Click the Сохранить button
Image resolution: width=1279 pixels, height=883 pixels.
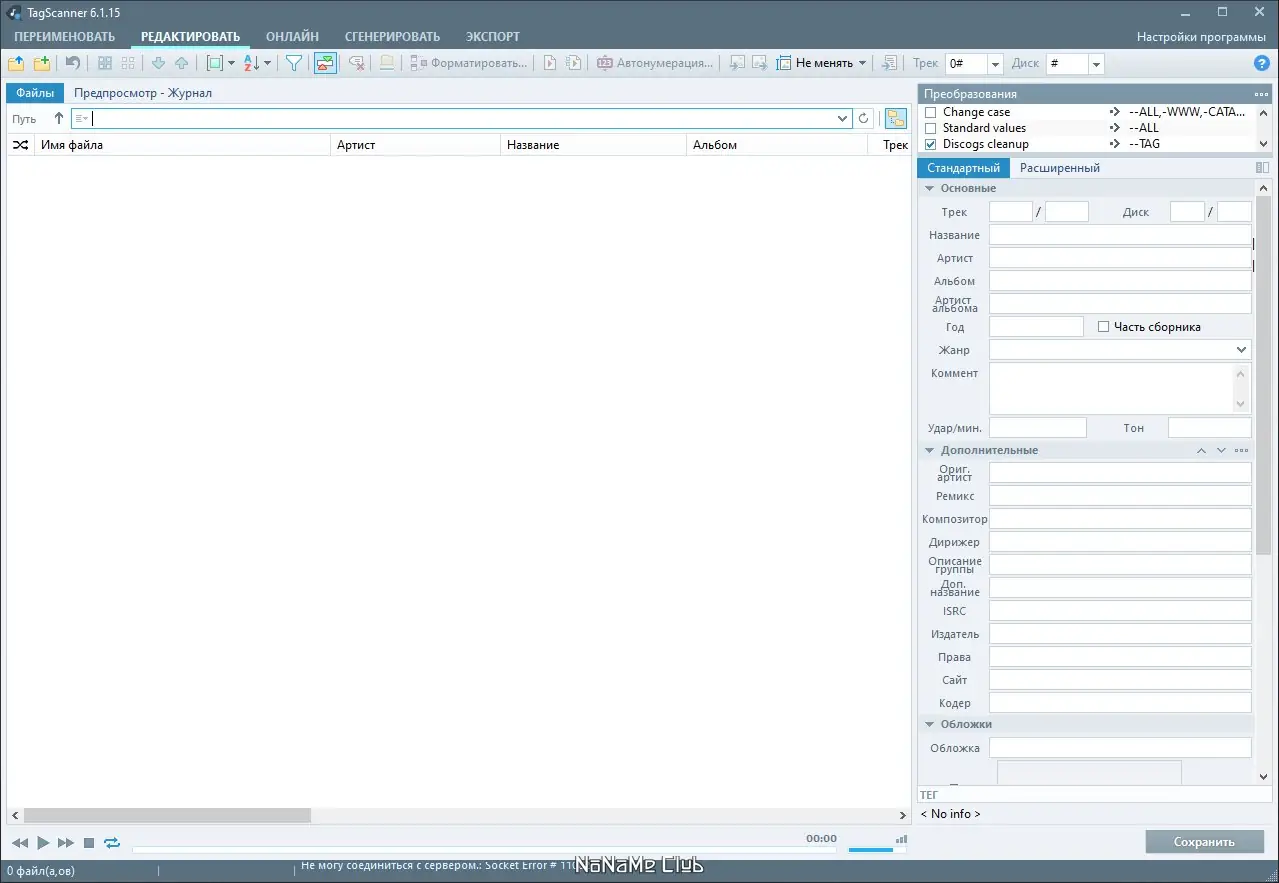[1204, 841]
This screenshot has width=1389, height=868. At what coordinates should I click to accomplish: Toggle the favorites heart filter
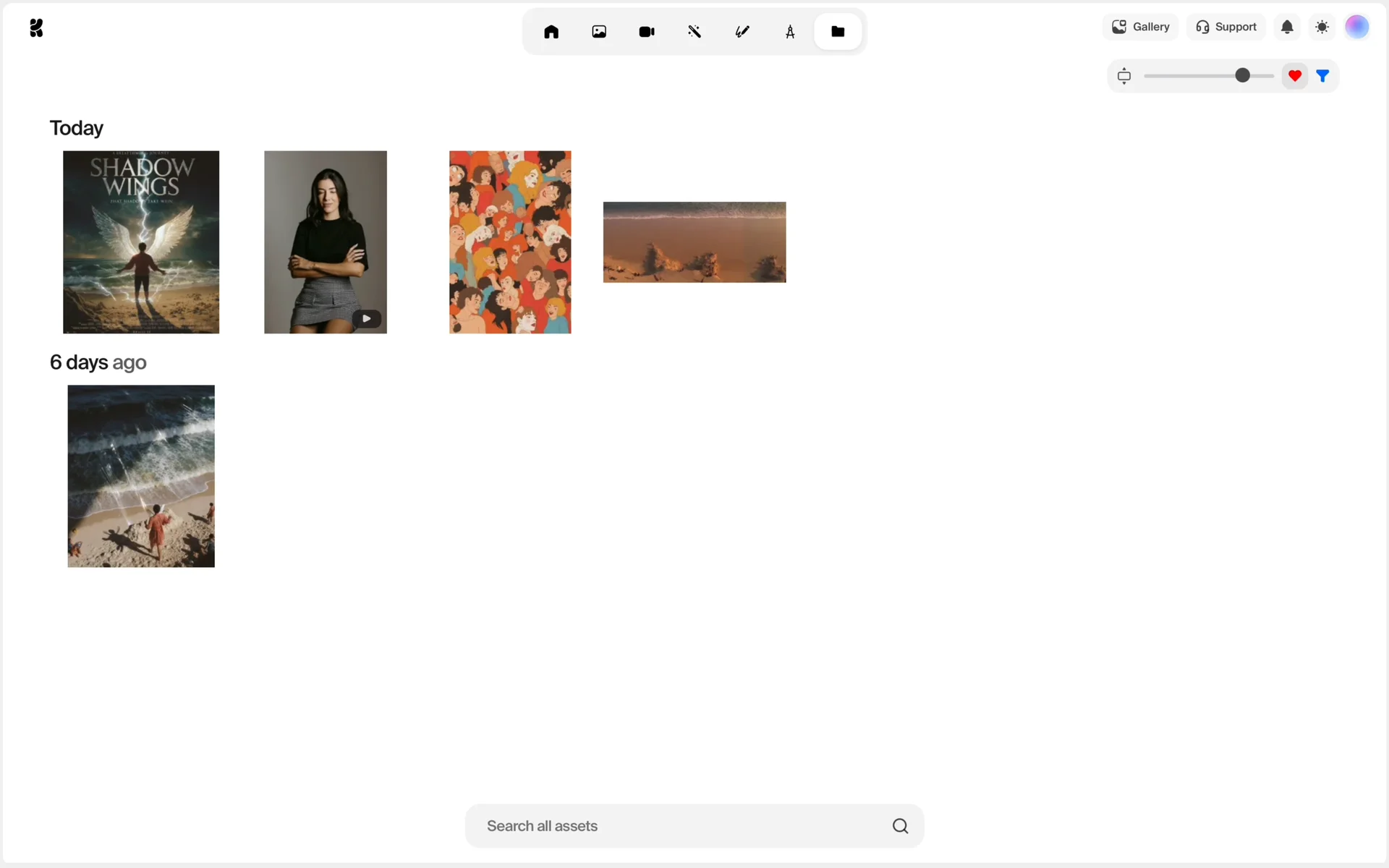click(x=1295, y=76)
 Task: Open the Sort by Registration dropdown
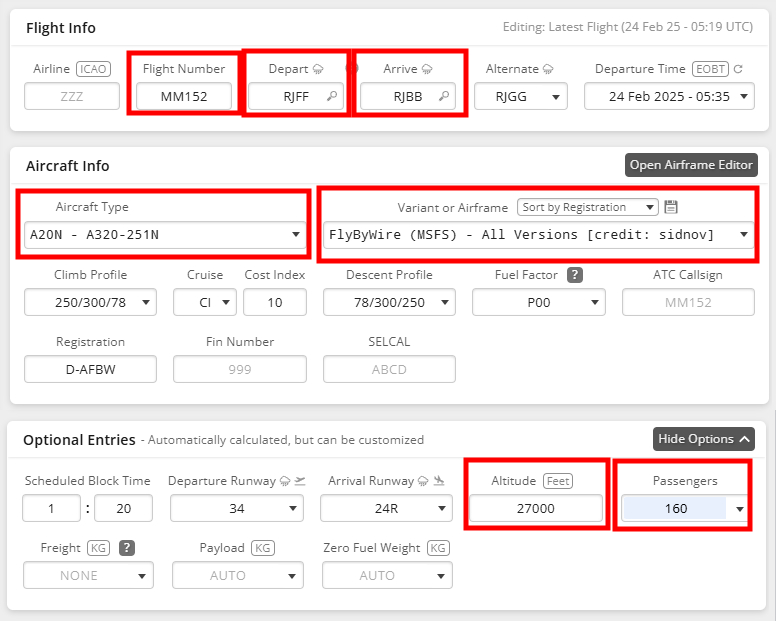tap(587, 207)
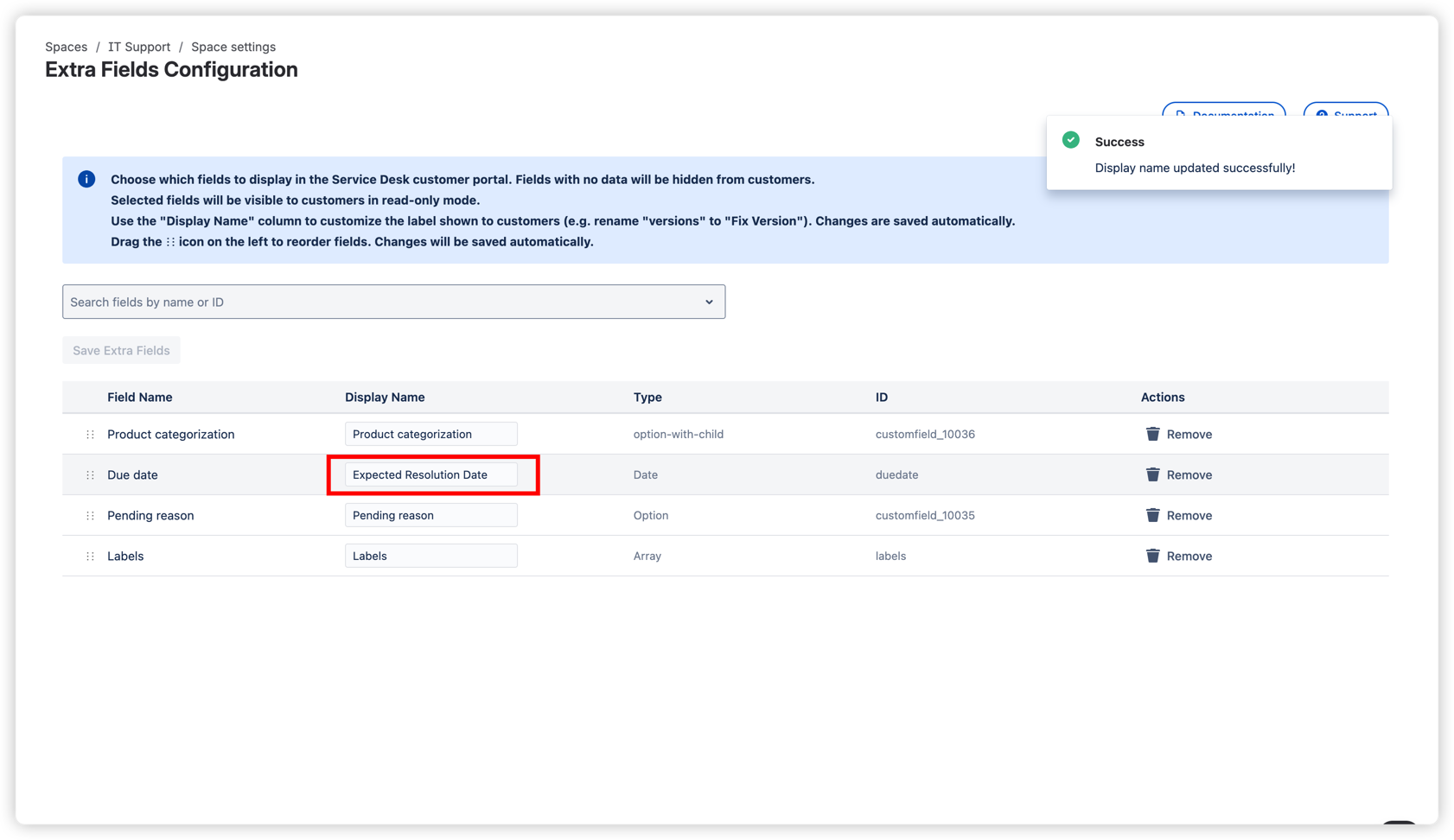Click the question-mark icon on the Support button
Viewport: 1454px width, 840px height.
pos(1322,115)
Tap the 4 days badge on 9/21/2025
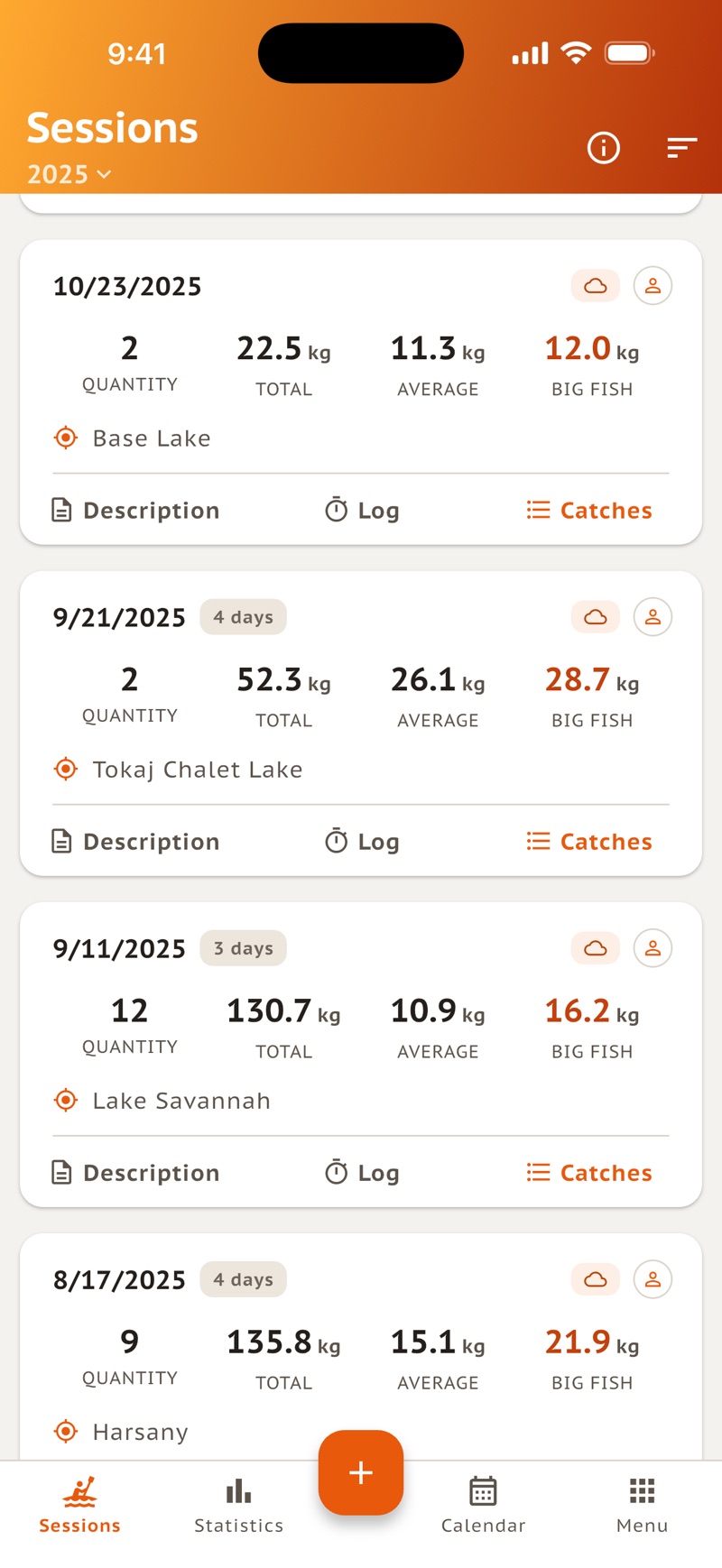 point(244,617)
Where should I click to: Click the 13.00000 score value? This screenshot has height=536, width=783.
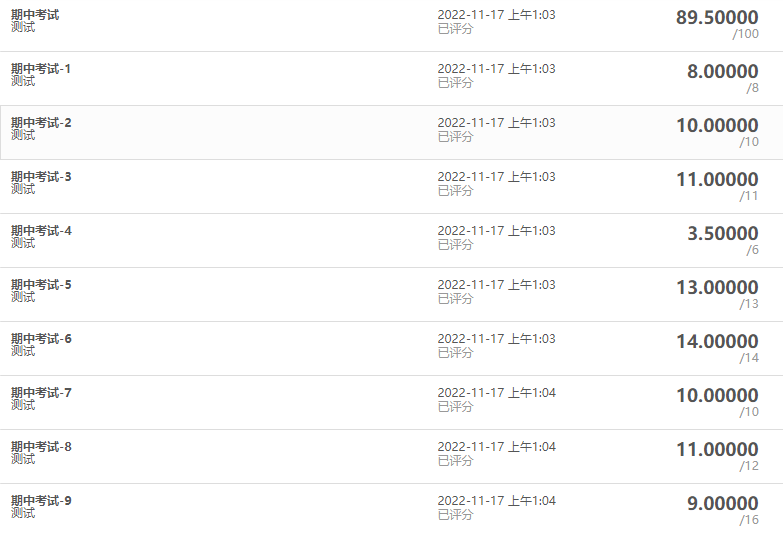717,287
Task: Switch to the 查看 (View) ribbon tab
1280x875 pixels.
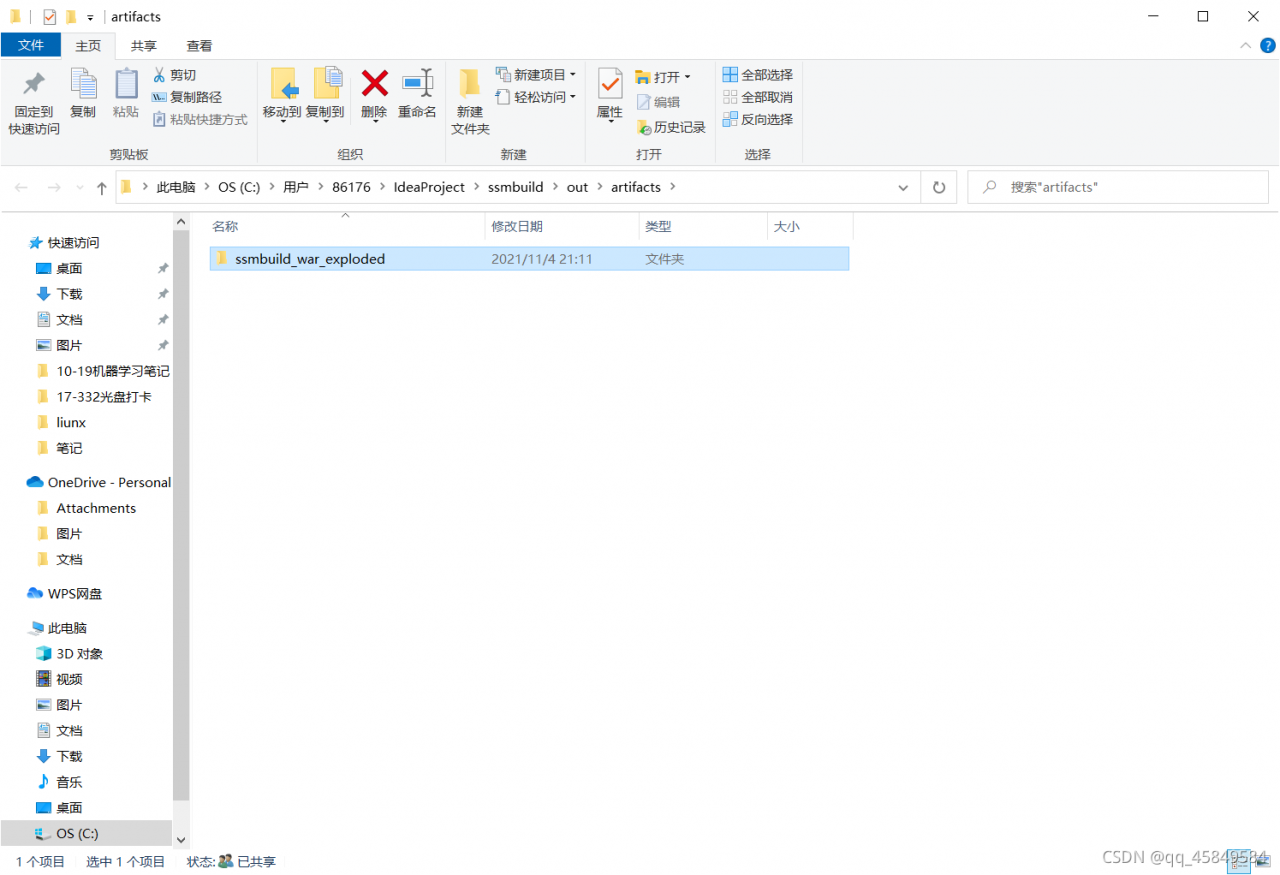Action: (198, 45)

Given request: Rewrite everything from the line containing "Task: Switch to the 查看 (View) ribbon tab" down to the end of the listing, requests included, and shift every coordinate in the answers by -43. Leave the pictures out.

The response:
Task: Switch to the 查看 (View) ribbon tab
1280x875 pixels.
Action: (155, 2)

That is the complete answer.